I find my nylon lasts longer than my PUL and also breathes better-no sweating of the dry diaper sections. PUL just seems to break down faster in my house. Also Nylon can be washed and dried on hot and I thought PUl could not(should not?) be dried on hot?

Musings of someone who hasn't had any coffee yet.







:


----------



## Azadeh (May 26, 2003)

Hi,

I've washed and dried all my PUL covers on hot for over 4 years now and they are all in great shape and work fine! No damage, no problem that I'm aware of... I wonder if it all depends on what kind of PUL it is and from where?? I've heard many complain about PUL wearing out so it must be the kind and the manufacturer... I have mother-ease and buckeyebottoms. Also, I use gentle environmentally friendly detergents so that may also have to do with it!










Azadeh


----------



## HeatherSanders (Jul 20, 2002)

T Azadeh, just had to say that your logo and store name are absolutely precious - love the terracotta and the little girl! Wasn't sure where Buckeye Bottom went - as in, who purchased it.


----------



## MissSugarKane (Jun 19, 2003)

Quote:

Also Nylon can be washed and dried on hot and I thought PUl could not(should not?) be dried on hot?
Okay I thought it was the other way around. I always wash my PUL HH on hot with no problem but would hand wash my Bummis nylon covers in warm per the manufactioners instructions. So I always thought nylon was more fragile. I am pretty sure that the story behind the creation of PUL was for it to be used at super high heats.


----------



## PatchyMama (Dec 6, 2002)

━━━━━━━━━━━━━━━━━━━━━━━━━━━━━━

*Tasks and exercises*.
**a)** In the diaper cover thread, output the passage from "Okay I thought" up to and including "super high heats.".
**b)** In the diaper cover thread, can you restate the paragraph beginning "I've washed and dried all my PUL covers" more briefly while keeping its main facts?
The material after the diaper cover thread is separate from it.

*Collected material*.
━━━━━━━━━━━━━━━━━━━━━━━━━━━━━━

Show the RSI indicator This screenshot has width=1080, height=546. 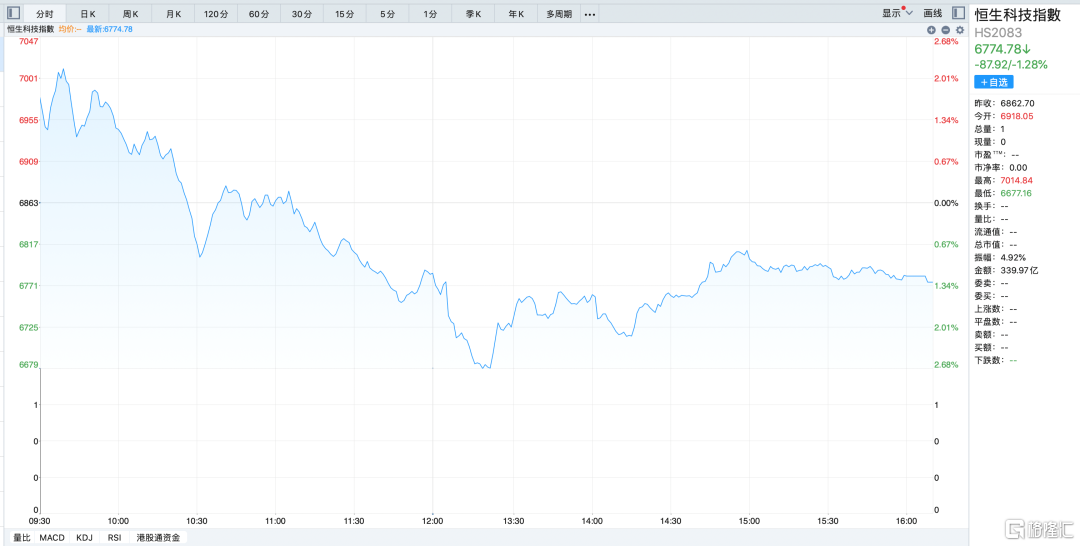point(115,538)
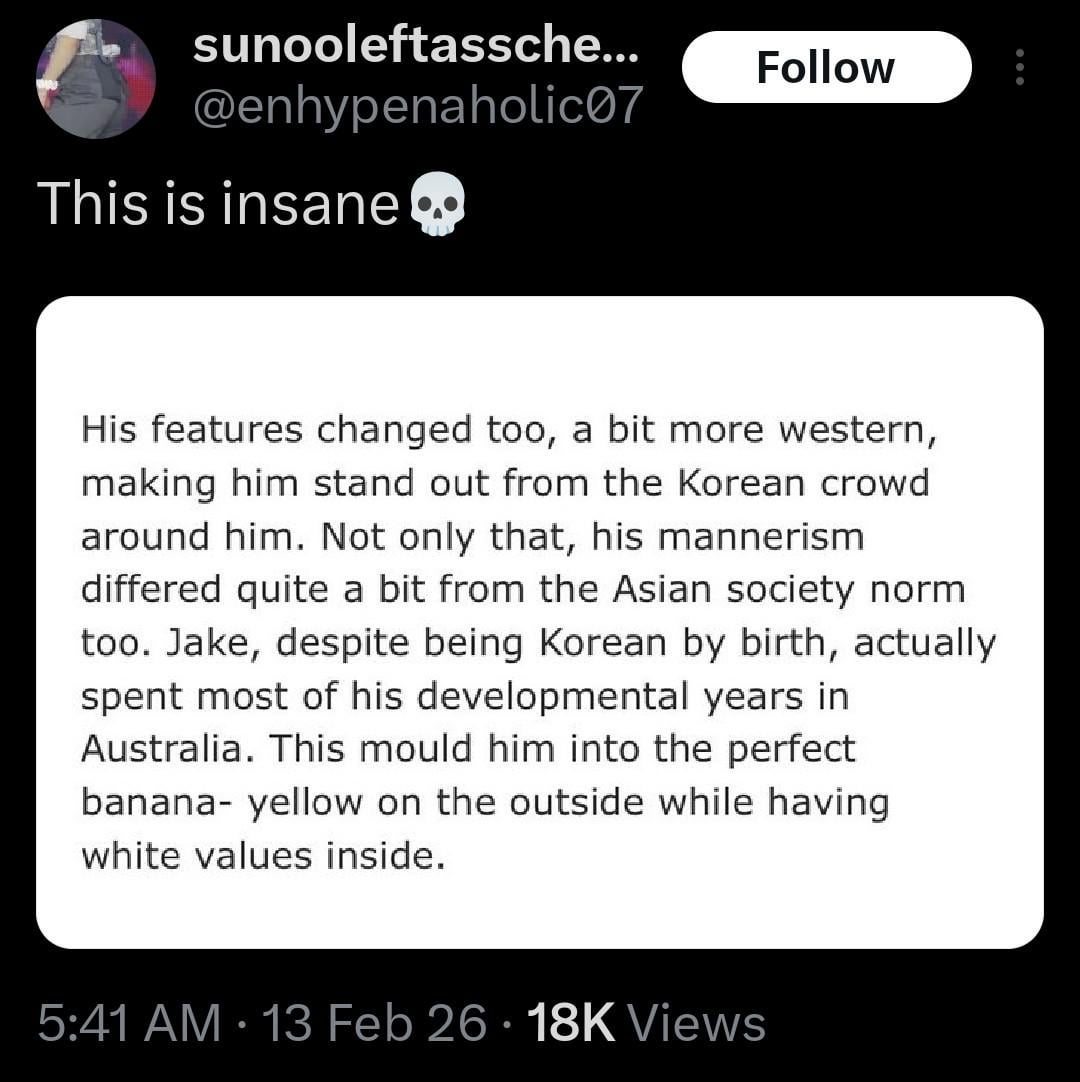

━━━━━━━━━━━━━━━━━━━━━━━━━━━━━━

*Set of answers*.
**a)**
Okay I thought it was the other way around. I always wash my PUL HH on hot with no problem but would hand wash my Bummis nylon covers in warm per the manufactioners instructions. So I always thought nylon was more fragile. I am pretty sure that the story behind the creation of PUL was for it to be used at super high heats.

**b)** I've washed and dried all my PUL covers on hot for over 4 years with no damage, and they still work fine. Since many complain of PUL wearing out, it likely depends on the kind and manufacturer; mine are mother-ease and buckeyebottoms. My gentle, environmentally friendly detergents may also play a part.